Inversion, a US-based aerospace and defence technology
company, has unveiled Arc, a space-based delivery vehicle capable of
transporting mission-critical cargo to anywhere on Earth in under an hour. The
vehicle also offers advanced hypersonic testing capabilities, potentially
transforming global logistics and defence readiness.
Arc
is designed to deliver cargo to austere or infrastructure-limited areas
rapidly, establishing space as a new logistics domain. The vehicle features a versatile payload bay and can operate in
constellations customised to customer needs. On demand, Arc descends from
low-Earth orbit, manoeuvres through hypersonic reentry, and lands safely under
parachutes, fully autonomously.
Justin
Fiaschetti, Co-Founder and CEO of Inversion, said the vehicle’s manoeuvrability
and speed provide a transportation capability that has never existed before.
Inversion aims to build thousands of Arc spacecraft, forming a logistics
network offering resilience and reach for national security.
Arc also supports hypersonic testing, including
operations at speeds over Mach 20 and under extreme conditions. Its reusable
design allows precise landings, making hypersonic trials faster, repeatable,
and more cost-effective. The vehicle has been selected for the US Kratos-led
MACH-TB 2.0 Program of Record, highlighting its strategic importance.
The
spacecraft builds on Inversion’s first vehicle, Ray, which launched in January
2025 and validated avionics, propulsion, solar panels, and separation systems.

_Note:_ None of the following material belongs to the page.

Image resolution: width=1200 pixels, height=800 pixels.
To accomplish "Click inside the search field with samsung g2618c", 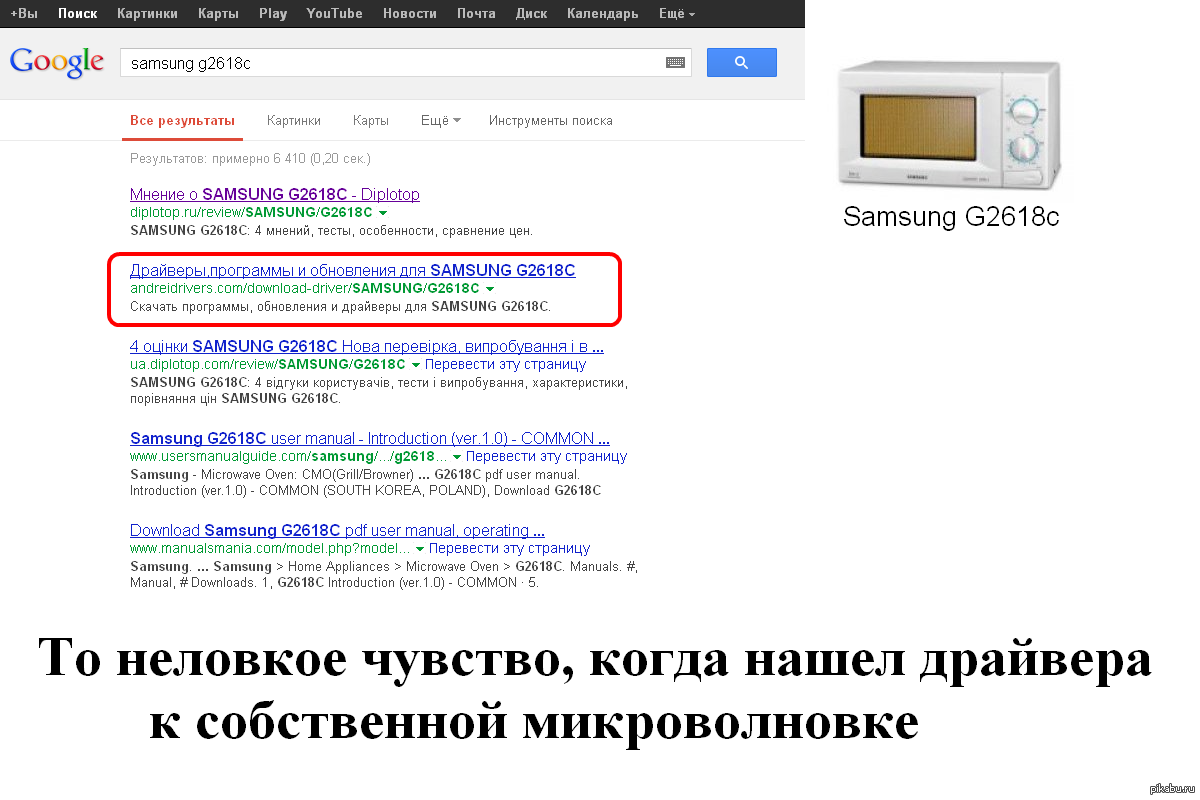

Nearly all components were developed in-house by a team of 25 people at a cost
under $1 million, demonstrating the company’s ability to deliver advanced space
systems efficiently.
Austin Briggs, Co-Founder and CTO, said the team is on
track for Arc’s first flight in 2026, with full-scale manufacturing, mission
profiling, and extensive drop tests already completed. The company has
partnered with NASA on a next-generation thermal protection system for extreme
reentry environments.
While
the immediate focus is defence, Inversion envisions using Arc to create a
global logistics network from space, connecting communities and markets at
unprecedented speed. Fiaschetti
described the project as the next leap in logistics, comparable to the
transformative effects of railroads and aviation.
Inversion
is backed by investors including Y Combinator, Spark Capital, and Lockheed
Martin Ventures and collaborates with the US Space Force and NASA to redefine
possibilities in space-based defence and logistics.